Further and further I went along the fences until finally, I found myself behind a restaurant wholesaler’s building. The fences here were hard to scour due to the large, leafy bushes and hedges planted close to them, but in the short time that I’d been cleaning up, I’d found that it was against the bottoms of the fences where the trash often ended up.

Sure enough, as I squeezed into that tiny space between the hedges and the fence, I found piles of discarded trash and waste that quickly filled my bag.

For a moment, I felt proud knowing I’d be bringing back a load I felt my efforts had merited.

But then I was struck by a wave of gratitude for the people who were out doing the same thing. 

I feel as though, slowly but surely, we are beginning to take better care of the world. People like my associates at Pacific Seafood are working to make the planet healthier. There are more of us out there who are stubborn enough to seek out the piles of trash in the unlikely places. We are willing to do a little more grunt work to get the garbage out.

And, quietly in my mind, I prayed that these same efforts will continue to multiply for other causes, too. I prayed that more stubborn ones will stay beside their friends through the middle of mental health crises. I prayed that more stubborn voices will be courageous enough to stick up for injustices. I prayed that more people would be stubborn enough to be proud of who they are, to seek out their goals and aspirations in the unlikely places.

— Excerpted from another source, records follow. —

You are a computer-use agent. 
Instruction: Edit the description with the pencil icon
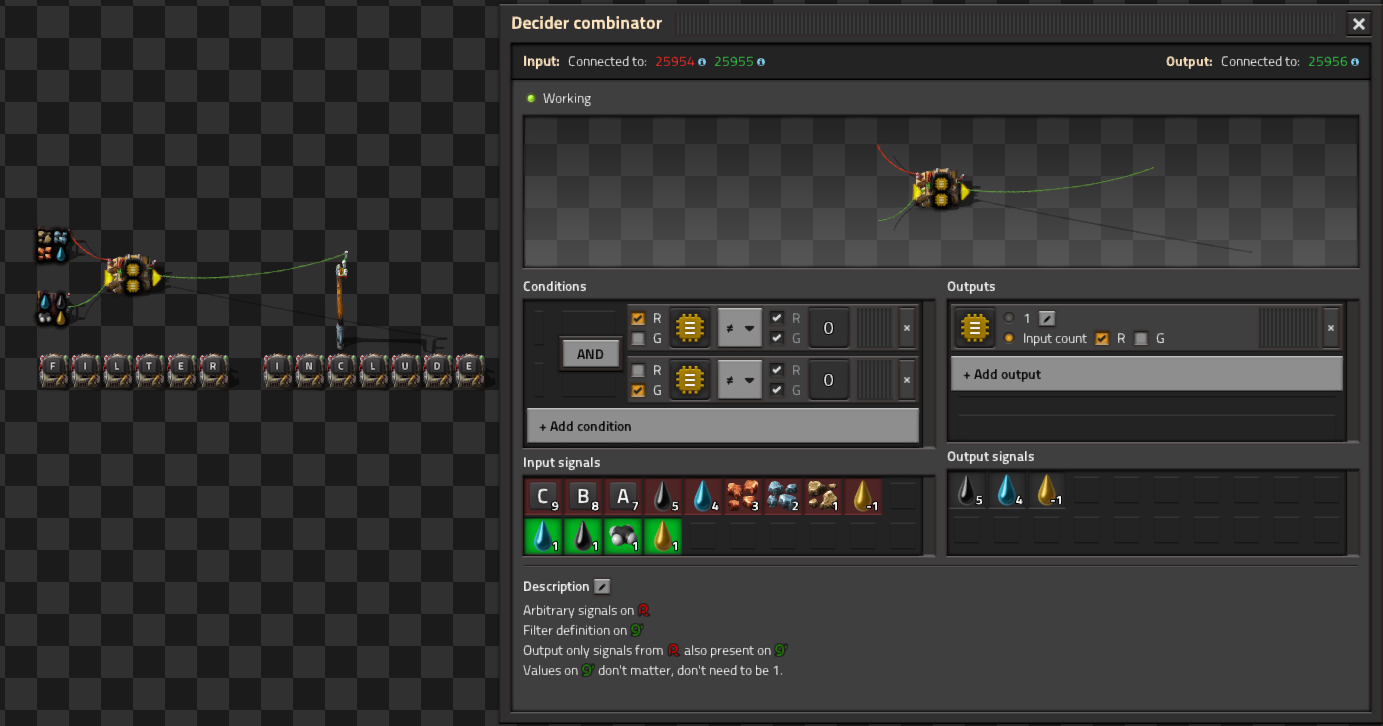[602, 586]
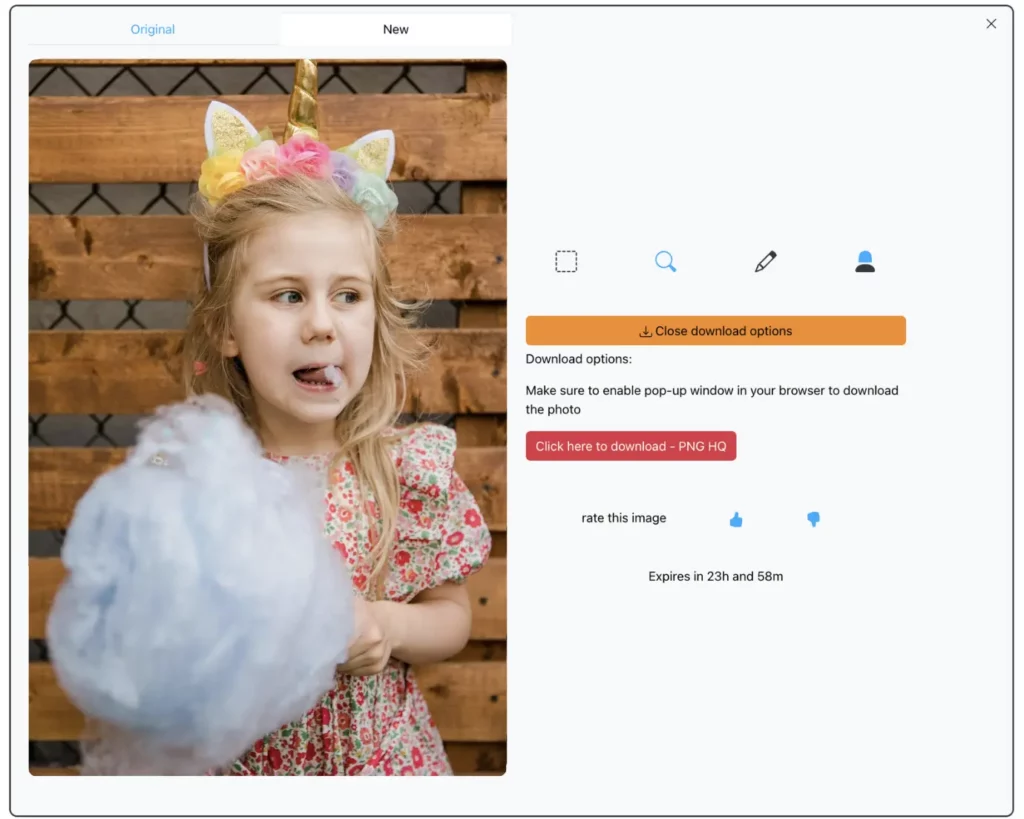The height and width of the screenshot is (819, 1024).
Task: Switch to the New tab
Action: point(395,29)
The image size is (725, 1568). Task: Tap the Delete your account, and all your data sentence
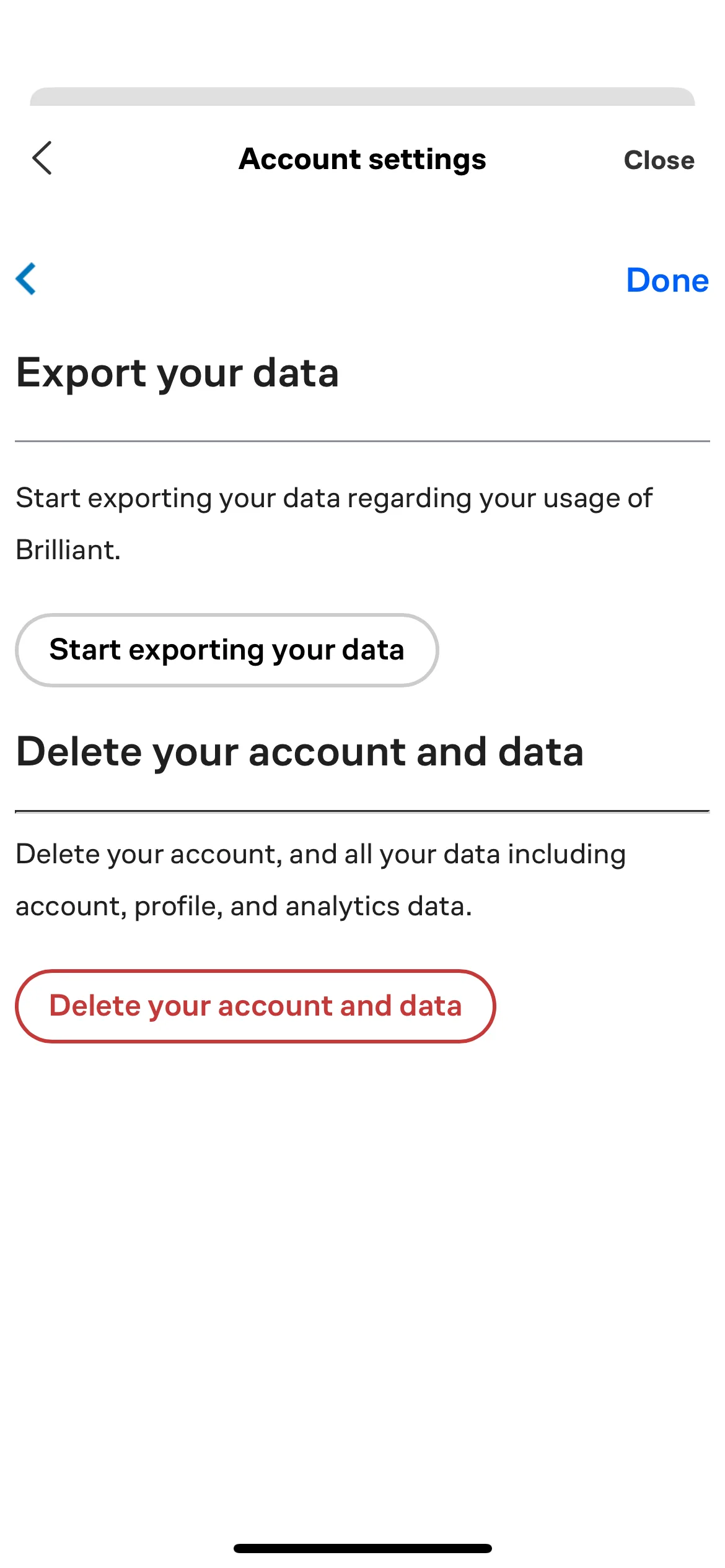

I’ve been lucky enough to have stubborn people in my life. The ones who sit with me when I feel alone. The ones who push me when I think I can’t do it. The ones who teach me new things every day by living their life differently than I do and cultivating joy within it. My husband, who is my anchor in all things and tells me I am strong on the days I feel the weakest.

There’s a lot of metaphorical trash caught in our unlikely, inconvenient, out-of-sight places.

The stubbornness to stick to our goals and make a difference however we can is what’s going to help make the world a better place. It’s what’s going to foster healthier minds and bodies and communities.